**Data for this exercise**
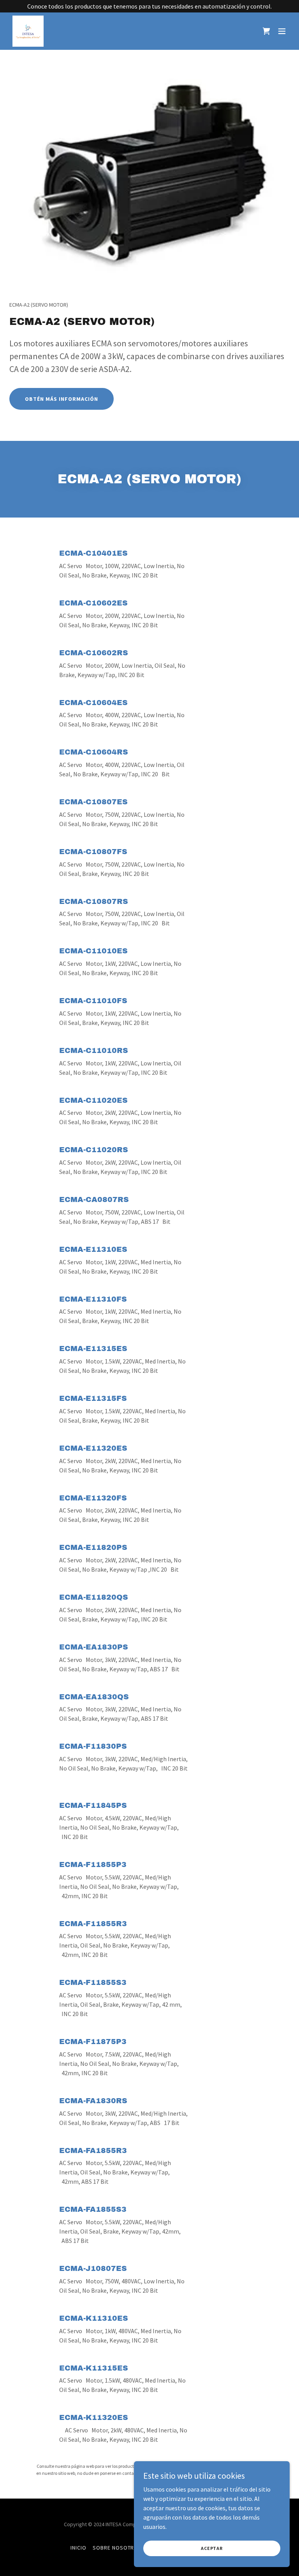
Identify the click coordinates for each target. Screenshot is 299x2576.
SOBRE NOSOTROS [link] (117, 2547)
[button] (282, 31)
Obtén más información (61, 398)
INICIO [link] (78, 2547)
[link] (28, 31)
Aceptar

**Work task**
The result should be the full set of entries above, restated exactly and without images.

**The completed task**
Identify the click coordinates for each target. Screenshot is 299x2576.
SOBRE NOSOTROS [link] (117, 2547)
[button] (282, 31)
Obtén más información (61, 398)
INICIO [link] (78, 2547)
[link] (28, 31)
Aceptar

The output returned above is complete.